On the occasion of World Lupus Day, celebrated this 10th May, I reveal 30 things you may not know about my invisible illness.
- The illness I live with is: Systemic Lupus Erythematosus (I also have Joint Hypermobility Syndrome and scoliosis!).
- I was diagnosed with it in the year: 2016.
- But I had symptoms since: Weird fact : In February 2016, blood tests indicated that I had lupus, but I had no symptoms at that time. The symptoms appeared a few months later, in July 2016.
- The biggest adjustment I had to make is: Pace myself. Fatigue is a constant symptom, and things get worse if I ignore it and push myself too hard. I have to carefully plan my activities and systematically include periods of rest in my schedule.
- Most people assume: not much, most people do not know about it.

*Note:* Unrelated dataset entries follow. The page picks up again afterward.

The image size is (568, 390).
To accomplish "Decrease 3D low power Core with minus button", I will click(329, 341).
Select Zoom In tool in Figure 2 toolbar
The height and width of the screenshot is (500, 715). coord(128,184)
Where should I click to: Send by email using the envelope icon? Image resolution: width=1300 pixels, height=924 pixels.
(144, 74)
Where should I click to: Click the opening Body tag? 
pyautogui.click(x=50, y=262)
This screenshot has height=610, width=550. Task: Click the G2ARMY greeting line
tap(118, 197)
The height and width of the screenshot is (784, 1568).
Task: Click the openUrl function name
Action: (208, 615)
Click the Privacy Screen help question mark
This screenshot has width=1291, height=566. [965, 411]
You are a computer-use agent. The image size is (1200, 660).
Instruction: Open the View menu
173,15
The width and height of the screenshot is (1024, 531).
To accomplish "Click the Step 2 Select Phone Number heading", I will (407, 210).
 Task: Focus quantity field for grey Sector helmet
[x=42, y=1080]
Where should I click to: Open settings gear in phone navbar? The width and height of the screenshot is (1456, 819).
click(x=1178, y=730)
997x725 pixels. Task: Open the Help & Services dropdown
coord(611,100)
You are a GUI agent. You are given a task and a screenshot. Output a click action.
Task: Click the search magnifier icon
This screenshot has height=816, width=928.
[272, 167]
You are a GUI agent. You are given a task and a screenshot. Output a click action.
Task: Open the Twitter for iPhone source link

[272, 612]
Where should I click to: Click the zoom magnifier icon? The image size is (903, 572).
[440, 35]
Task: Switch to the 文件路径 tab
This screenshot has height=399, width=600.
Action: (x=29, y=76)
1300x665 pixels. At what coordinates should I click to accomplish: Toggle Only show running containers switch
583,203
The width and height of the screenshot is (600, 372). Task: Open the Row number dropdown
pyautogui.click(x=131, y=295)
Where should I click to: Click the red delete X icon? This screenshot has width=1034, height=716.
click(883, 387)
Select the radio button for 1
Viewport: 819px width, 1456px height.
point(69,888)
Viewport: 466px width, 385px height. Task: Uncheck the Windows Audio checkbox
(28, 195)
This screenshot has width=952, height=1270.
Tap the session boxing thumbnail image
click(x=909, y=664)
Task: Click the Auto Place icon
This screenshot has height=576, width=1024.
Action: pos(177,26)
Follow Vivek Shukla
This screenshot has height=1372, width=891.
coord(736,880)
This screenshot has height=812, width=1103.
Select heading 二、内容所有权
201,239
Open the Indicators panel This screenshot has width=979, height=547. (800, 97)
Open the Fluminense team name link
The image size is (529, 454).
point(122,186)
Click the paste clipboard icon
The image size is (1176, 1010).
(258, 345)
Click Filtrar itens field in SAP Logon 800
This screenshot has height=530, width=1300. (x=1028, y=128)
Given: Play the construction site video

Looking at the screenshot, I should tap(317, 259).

- The hardest part about mornings are: Waking up and realising it’s a bad flare day. It feels like blocks of metal have been placed on each part of my body including my forehead, throat, stomach, arms, legs… and it requires a tremendous amount of effort to simply get out of bed and reach for my medications.
- My favorite medical TV show is: House!
When the team tries to figure out what’s wrong with a patient, someone will usually suggest that it might be lupus — probably because it is difficult to diagnose, because it has a wide range of symptoms or because it affects several parts of the body simultaneously — but “it’s never lupus”.
(Except in Season 4, Episode 8):
- A gadget I couldn’t live without is: Does my blanket count as gadget?
- The hardest part about nights are: Painsomnia. Being exhausted but too achy to fall asleep.
- Each day I take: 2 or 4 pills (I take some medications on alternate days).
- Regarding alternative treatments I: think they can be as important as medication, but it’s all about finding out what works for you or not.
- If I had to choose between an invisible illness or visible I would choose: I wouldn’t choose —I don’t think that there’s one type of illness which is preferable to another.
- Regarding working and career: I am lucky enough to be able to work full-time (which is rare for lupus patients). Lupus has positively influenced my choice of career as it encouraged me to reconsider how I really want to allocate my time and energy, and I developed a keen interest in non-profit organisations involved in healthcare.
- People would be surprised to know: that being in the sun can cause a lupus flare.
- The hardest thing to accept about my new reality has been: The unpredictability of lupus. I still have to get used to the idea that we cannot know how my lupus is going to evolve, which part of my body might be affected or how my life expectancy is impacted.
- Something I never thought I could do with my illness that I did was: live with it.
- The commercials about my illness: are non-existent!
- Something I really miss doing since I was diagnosed is: being in the sun.
- It was really hard to have to give up: certain ideals which I had assimilated as my own — thinking that my worth could only be determined by my productivity, that being ‘limited’ made me boring, that being sick made me unattractive and so on. It takes a daily amount of work to slowly get rid of that type of social conditioning.
- A new hobby I have taken up since my diagnosis is: blogging and learning about other health conditions.
- If I could have one day of feeling normal again I would: spend hours swimming while the sun is out.
- My illness has taught me: to slow down and open up.
- Want to know a secret? One thing people say that gets under my skin is: “You should not be eating that.”
- But I love it when people: ask questions or say that they’ve been researching my condition!
- My favorite motto, scripture, quote that gets me through tough times is: The song “Fix You” by Coldplay.
- When someone is diagnosed I’d like to tell them: Trust your own pace. It’s okay to go through a period of grief, do not expect to “think positively” right after being diagnosed with an incurable and potentially lethal condition. Listen to your body and speak up for yourself; you’ll receive a huge amount of (sometimes unsolicited) advice but you are the only one who knows what you are going through.
- Something that has surprised me about living with an illness is: how much you can feel that you are not ‘suited’ to live in this world, and how many efforts it can take to function in it.
- The nicest thing someone did for me when I wasn’t feeling well was: filling my hot water bottles, cooking something special, coming to see me at my place because I couldn’t go out… There’s an endless list of lovely things that my family and friends do.
- I’m involved with Lupus Awareness Month because: I hope it help others better understand lupus patients and their needs — I myself didn’t know about the disease before diagnosed, and it’s commonly referred to as a “cruel mystery”.
- The fact that you read this list makes me feel: grateful!